6曲目「インタールード」は小品だが、小編成アンサンブルの妙が聞ける。テンポが速まったり遅く鳴ったり自在だし、とくにテナーがオールドスタイルで陶然となる。
7曲目はヘイデンのベースソロではじまるのだが、この息を飲むようなソロからマーチングに展開していき、そこに各ミュージシャンがそれぞれのノイズ的な音をひっさげて徐々に加わっていく感じなど、めちゃくちゃ面白い。これは今後何度聴いても面白いに違いない。
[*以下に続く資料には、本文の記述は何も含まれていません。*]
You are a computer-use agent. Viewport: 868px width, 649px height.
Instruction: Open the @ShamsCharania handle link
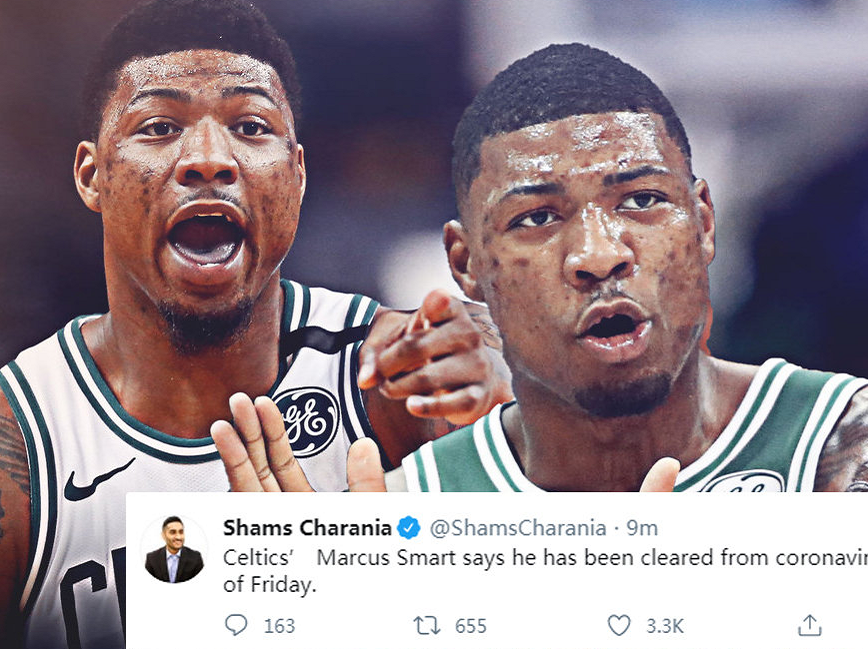pyautogui.click(x=518, y=528)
それがヘイデンのベースソロを合図に、悲しいメロディに集約されていくエンディングもいい。
ラストの小品はカーラ・ブレイが後年までこだわったゴスペル的な短い曲で、ラズウェル・ラッドのトロンボーンがびりびりと鳴り響く。
何度聴いても胸がしめつけられるような、世の中はこのころとまったく変わらない、いや、もっと悪くなっている、……と思えるような演奏で、聴くときは毎度毎度襟を正して聴いている(マジです)。しかし、見方を変えれば、ただただかっこいいジャズであることは間違いない。間違いないのだが……なんの先入観なく、ライナーも読まずに聴いたとしても、その奥底からあふれ出る「抗議」の意志はどんなひとが聴いても伝わるだろうと思っている。やはり、政治的主張と表裏一体で聴かれるべき音楽だろう。あと、ちょっと気になった点は私が持っているCD(日本盤)の帯に書かれた「哀愁漂うオーケストラ作品」とあるのは、たしかに「哀愁」的なものは感じるのだが、もっと根源的で激烈なな「悲壮さ」ではないかと思う。あと、ライナーにある「自由を謳歌したサウンドに特徴がある」というのも違和感があって、たしかに「リベレーション」というのは「解放」であって、つまり、自由を求めるものだが、自由がないからそれに対する抗議として解放を強く求め、主張しているのが本作ではないのか。